◆ EXERCISE INSTRUCTIONS ◆
Write out every record below exactly, so that nothing differs from what is shown.

------

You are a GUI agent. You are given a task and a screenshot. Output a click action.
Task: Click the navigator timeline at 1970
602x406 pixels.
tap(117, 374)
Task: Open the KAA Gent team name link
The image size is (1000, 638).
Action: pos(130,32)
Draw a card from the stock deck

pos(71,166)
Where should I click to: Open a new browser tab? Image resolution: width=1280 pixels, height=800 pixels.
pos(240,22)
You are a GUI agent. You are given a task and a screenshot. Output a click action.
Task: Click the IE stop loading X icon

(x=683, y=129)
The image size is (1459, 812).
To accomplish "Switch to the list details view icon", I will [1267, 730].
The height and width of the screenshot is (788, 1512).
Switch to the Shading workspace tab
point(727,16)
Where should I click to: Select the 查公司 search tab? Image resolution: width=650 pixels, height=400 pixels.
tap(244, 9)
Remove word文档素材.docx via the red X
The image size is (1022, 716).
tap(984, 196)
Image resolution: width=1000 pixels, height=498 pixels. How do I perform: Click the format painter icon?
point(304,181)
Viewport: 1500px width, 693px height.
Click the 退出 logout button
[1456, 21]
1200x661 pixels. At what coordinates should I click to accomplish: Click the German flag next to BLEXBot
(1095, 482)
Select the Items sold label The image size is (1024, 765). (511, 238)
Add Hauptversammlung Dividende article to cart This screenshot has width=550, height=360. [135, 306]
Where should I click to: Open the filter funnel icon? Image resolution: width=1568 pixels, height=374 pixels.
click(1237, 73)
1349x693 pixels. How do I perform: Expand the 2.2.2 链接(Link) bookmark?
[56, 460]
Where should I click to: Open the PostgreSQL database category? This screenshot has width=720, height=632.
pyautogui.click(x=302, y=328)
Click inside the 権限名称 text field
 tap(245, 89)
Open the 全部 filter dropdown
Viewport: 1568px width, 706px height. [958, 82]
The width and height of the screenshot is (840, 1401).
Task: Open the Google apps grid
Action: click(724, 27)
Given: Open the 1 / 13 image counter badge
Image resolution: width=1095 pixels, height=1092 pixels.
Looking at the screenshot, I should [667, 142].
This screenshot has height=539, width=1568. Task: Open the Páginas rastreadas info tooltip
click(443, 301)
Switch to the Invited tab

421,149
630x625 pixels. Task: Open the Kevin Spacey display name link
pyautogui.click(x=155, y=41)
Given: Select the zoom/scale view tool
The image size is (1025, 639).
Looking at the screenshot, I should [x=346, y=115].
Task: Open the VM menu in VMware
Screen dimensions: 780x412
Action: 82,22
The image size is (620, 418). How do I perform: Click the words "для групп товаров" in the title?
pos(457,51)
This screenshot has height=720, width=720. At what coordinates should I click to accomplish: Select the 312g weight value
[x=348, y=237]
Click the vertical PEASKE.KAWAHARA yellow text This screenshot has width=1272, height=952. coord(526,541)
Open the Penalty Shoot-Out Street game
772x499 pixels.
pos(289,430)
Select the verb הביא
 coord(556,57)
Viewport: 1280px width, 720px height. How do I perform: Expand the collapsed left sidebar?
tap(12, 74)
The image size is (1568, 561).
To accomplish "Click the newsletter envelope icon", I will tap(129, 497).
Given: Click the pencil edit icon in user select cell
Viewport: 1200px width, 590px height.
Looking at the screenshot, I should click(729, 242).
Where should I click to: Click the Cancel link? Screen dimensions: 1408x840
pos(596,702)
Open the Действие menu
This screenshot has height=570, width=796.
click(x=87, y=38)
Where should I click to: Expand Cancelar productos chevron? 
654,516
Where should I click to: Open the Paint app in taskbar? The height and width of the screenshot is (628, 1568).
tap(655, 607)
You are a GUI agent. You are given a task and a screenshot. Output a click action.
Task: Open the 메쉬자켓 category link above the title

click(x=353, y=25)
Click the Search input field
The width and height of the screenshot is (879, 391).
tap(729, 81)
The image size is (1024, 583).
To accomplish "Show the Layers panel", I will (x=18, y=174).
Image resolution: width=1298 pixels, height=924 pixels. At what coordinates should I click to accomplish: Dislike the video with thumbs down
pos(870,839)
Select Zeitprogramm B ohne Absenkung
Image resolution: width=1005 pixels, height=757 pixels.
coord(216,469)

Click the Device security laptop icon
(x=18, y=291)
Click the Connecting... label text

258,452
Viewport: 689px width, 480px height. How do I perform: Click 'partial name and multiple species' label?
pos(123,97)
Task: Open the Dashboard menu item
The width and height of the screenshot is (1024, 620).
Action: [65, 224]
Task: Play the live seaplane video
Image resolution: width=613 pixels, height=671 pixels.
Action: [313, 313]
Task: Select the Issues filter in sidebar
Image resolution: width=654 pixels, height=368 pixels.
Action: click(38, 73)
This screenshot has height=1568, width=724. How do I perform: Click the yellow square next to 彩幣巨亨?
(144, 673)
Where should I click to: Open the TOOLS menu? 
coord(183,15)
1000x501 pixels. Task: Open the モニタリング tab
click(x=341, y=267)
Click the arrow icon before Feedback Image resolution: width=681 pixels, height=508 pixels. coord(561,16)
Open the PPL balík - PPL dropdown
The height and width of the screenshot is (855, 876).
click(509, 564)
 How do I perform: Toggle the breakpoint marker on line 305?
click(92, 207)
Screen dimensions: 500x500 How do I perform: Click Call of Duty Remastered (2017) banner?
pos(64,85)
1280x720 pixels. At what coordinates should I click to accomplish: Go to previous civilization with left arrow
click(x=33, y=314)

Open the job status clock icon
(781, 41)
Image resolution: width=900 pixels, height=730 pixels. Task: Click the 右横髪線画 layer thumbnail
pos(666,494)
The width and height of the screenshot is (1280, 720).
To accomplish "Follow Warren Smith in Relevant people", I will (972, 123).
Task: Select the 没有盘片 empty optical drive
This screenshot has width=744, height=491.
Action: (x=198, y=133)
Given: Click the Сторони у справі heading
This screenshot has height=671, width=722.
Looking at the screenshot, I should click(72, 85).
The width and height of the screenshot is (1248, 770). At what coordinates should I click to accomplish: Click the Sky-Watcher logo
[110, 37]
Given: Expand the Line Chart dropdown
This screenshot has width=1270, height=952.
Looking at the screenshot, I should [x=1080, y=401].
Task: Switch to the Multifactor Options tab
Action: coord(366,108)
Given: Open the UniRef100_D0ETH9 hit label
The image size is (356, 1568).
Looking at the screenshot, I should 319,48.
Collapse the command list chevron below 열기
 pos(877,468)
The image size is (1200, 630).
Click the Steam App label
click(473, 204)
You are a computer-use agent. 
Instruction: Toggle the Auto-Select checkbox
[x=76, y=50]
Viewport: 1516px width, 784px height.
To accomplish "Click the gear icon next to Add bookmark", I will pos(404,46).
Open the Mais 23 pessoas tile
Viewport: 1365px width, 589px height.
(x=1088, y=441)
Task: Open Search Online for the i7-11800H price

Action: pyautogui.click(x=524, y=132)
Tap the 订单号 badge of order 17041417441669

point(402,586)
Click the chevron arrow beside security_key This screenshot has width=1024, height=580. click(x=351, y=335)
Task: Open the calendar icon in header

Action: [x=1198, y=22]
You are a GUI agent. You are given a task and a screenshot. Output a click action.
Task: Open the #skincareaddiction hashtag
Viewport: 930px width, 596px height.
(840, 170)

------

◆ EXERCISE OUTPUT ◆
You are a GUI agent. You are given a task and a screenshot. Output a click action.
Task: Click the navigator timeline at 1970
602x406 pixels.
tap(117, 374)
Task: Open the KAA Gent team name link
The image size is (1000, 638).
Action: pos(130,32)
Draw a card from the stock deck

pos(71,166)
Where should I click to: Open a new browser tab? Image resolution: width=1280 pixels, height=800 pixels.
pos(240,22)
You are a GUI agent. You are given a task and a screenshot. Output a click action.
Task: Click the IE stop loading X icon

(x=683, y=129)
The image size is (1459, 812).
To accomplish "Switch to the list details view icon", I will [1267, 730].
The height and width of the screenshot is (788, 1512).
Switch to the Shading workspace tab
point(727,16)
Where should I click to: Select the 查公司 search tab? Image resolution: width=650 pixels, height=400 pixels.
tap(244, 9)
Remove word文档素材.docx via the red X
The image size is (1022, 716).
tap(984, 196)
Image resolution: width=1000 pixels, height=498 pixels. How do I perform: Click the format painter icon?
point(304,181)
Viewport: 1500px width, 693px height.
Click the 退出 logout button
[1456, 21]
1200x661 pixels. At what coordinates should I click to accomplish: Click the German flag next to BLEXBot
(1095, 482)
Select the Items sold label The image size is (1024, 765). (511, 238)
Add Hauptversammlung Dividende article to cart This screenshot has width=550, height=360. [135, 306]
Where should I click to: Open the filter funnel icon? Image resolution: width=1568 pixels, height=374 pixels.
click(1237, 73)
1349x693 pixels. How do I perform: Expand the 2.2.2 链接(Link) bookmark?
[56, 460]
Where should I click to: Open the PostgreSQL database category? This screenshot has width=720, height=632.
pyautogui.click(x=302, y=328)
Click inside the 権限名称 text field
 tap(245, 89)
Open the 全部 filter dropdown
Viewport: 1568px width, 706px height. [958, 82]
The width and height of the screenshot is (840, 1401).
Task: Open the Google apps grid
Action: click(724, 27)
Given: Open the 1 / 13 image counter badge
Image resolution: width=1095 pixels, height=1092 pixels.
Looking at the screenshot, I should [667, 142].
This screenshot has height=539, width=1568. Task: Open the Páginas rastreadas info tooltip
click(443, 301)
Switch to the Invited tab

421,149
630x625 pixels. Task: Open the Kevin Spacey display name link
pyautogui.click(x=155, y=41)
Given: Select the zoom/scale view tool
The image size is (1025, 639).
Looking at the screenshot, I should [x=346, y=115].
Task: Open the VM menu in VMware
Screen dimensions: 780x412
Action: 82,22
The image size is (620, 418). How do I perform: Click the words "для групп товаров" in the title?
pos(457,51)
This screenshot has height=720, width=720. At what coordinates should I click to accomplish: Select the 312g weight value
[x=348, y=237]
Click the vertical PEASKE.KAWAHARA yellow text This screenshot has width=1272, height=952. coord(526,541)
Open the Penalty Shoot-Out Street game
772x499 pixels.
pos(289,430)
Select the verb הביא
 coord(556,57)
Viewport: 1280px width, 720px height. How do I perform: Expand the collapsed left sidebar?
tap(12, 74)
The image size is (1568, 561).
To accomplish "Click the newsletter envelope icon", I will tap(129, 497).
Given: Click the pencil edit icon in user select cell
Viewport: 1200px width, 590px height.
Looking at the screenshot, I should click(729, 242).
Where should I click to: Click the Cancel link? Screen dimensions: 1408x840
pos(596,702)
Open the Действие menu
This screenshot has height=570, width=796.
click(x=87, y=38)
Where should I click to: Expand Cancelar productos chevron? 
654,516
Where should I click to: Open the Paint app in taskbar? The height and width of the screenshot is (628, 1568).
tap(655, 607)
You are a GUI agent. You are given a task and a screenshot. Output a click action.
Task: Open the 메쉬자켓 category link above the title

click(x=353, y=25)
Click the Search input field
The width and height of the screenshot is (879, 391).
tap(729, 81)
The image size is (1024, 583).
To accomplish "Show the Layers panel", I will (x=18, y=174).
Image resolution: width=1298 pixels, height=924 pixels. At what coordinates should I click to accomplish: Dislike the video with thumbs down
pos(870,839)
Select Zeitprogramm B ohne Absenkung
Image resolution: width=1005 pixels, height=757 pixels.
coord(216,469)

Click the Device security laptop icon
(x=18, y=291)
Click the Connecting... label text

258,452
Viewport: 689px width, 480px height. How do I perform: Click 'partial name and multiple species' label?
pos(123,97)
Task: Open the Dashboard menu item
The width and height of the screenshot is (1024, 620).
Action: [65, 224]
Task: Play the live seaplane video
Image resolution: width=613 pixels, height=671 pixels.
Action: [313, 313]
Task: Select the Issues filter in sidebar
Image resolution: width=654 pixels, height=368 pixels.
Action: click(38, 73)
This screenshot has height=1568, width=724. How do I perform: Click the yellow square next to 彩幣巨亨?
(144, 673)
Where should I click to: Open the TOOLS menu? 
coord(183,15)
1000x501 pixels. Task: Open the モニタリング tab
click(x=341, y=267)
Click the arrow icon before Feedback Image resolution: width=681 pixels, height=508 pixels. coord(561,16)
Open the PPL balík - PPL dropdown
The height and width of the screenshot is (855, 876).
click(509, 564)
 How do I perform: Toggle the breakpoint marker on line 305?
click(92, 207)
Screen dimensions: 500x500 How do I perform: Click Call of Duty Remastered (2017) banner?
pos(64,85)
1280x720 pixels. At what coordinates should I click to accomplish: Go to previous civilization with left arrow
click(x=33, y=314)

Open the job status clock icon
(781, 41)
Image resolution: width=900 pixels, height=730 pixels. Task: Click the 右横髪線画 layer thumbnail
pos(666,494)
The width and height of the screenshot is (1280, 720).
To accomplish "Follow Warren Smith in Relevant people", I will (972, 123).
Task: Select the 没有盘片 empty optical drive
This screenshot has width=744, height=491.
Action: (x=198, y=133)
Given: Click the Сторони у справі heading
This screenshot has height=671, width=722.
Looking at the screenshot, I should click(72, 85).
The width and height of the screenshot is (1248, 770). At what coordinates should I click to accomplish: Click the Sky-Watcher logo
[110, 37]
Given: Expand the Line Chart dropdown
This screenshot has width=1270, height=952.
Looking at the screenshot, I should [x=1080, y=401].
Task: Switch to the Multifactor Options tab
Action: coord(366,108)
Given: Open the UniRef100_D0ETH9 hit label
The image size is (356, 1568).
Looking at the screenshot, I should 319,48.
Collapse the command list chevron below 열기
 pos(877,468)
The image size is (1200, 630).
Click the Steam App label
click(473, 204)
You are a computer-use agent. 
Instruction: Toggle the Auto-Select checkbox
[x=76, y=50]
Viewport: 1516px width, 784px height.
To accomplish "Click the gear icon next to Add bookmark", I will pos(404,46).
Open the Mais 23 pessoas tile
Viewport: 1365px width, 589px height.
(x=1088, y=441)
Task: Open Search Online for the i7-11800H price

Action: pyautogui.click(x=524, y=132)
Tap the 订单号 badge of order 17041417441669

point(402,586)
Click the chevron arrow beside security_key This screenshot has width=1024, height=580. click(x=351, y=335)
Task: Open the calendar icon in header

Action: [x=1198, y=22]
You are a GUI agent. You are given a task and a screenshot. Output a click action.
Task: Open the #skincareaddiction hashtag
Viewport: 930px width, 596px height.
(840, 170)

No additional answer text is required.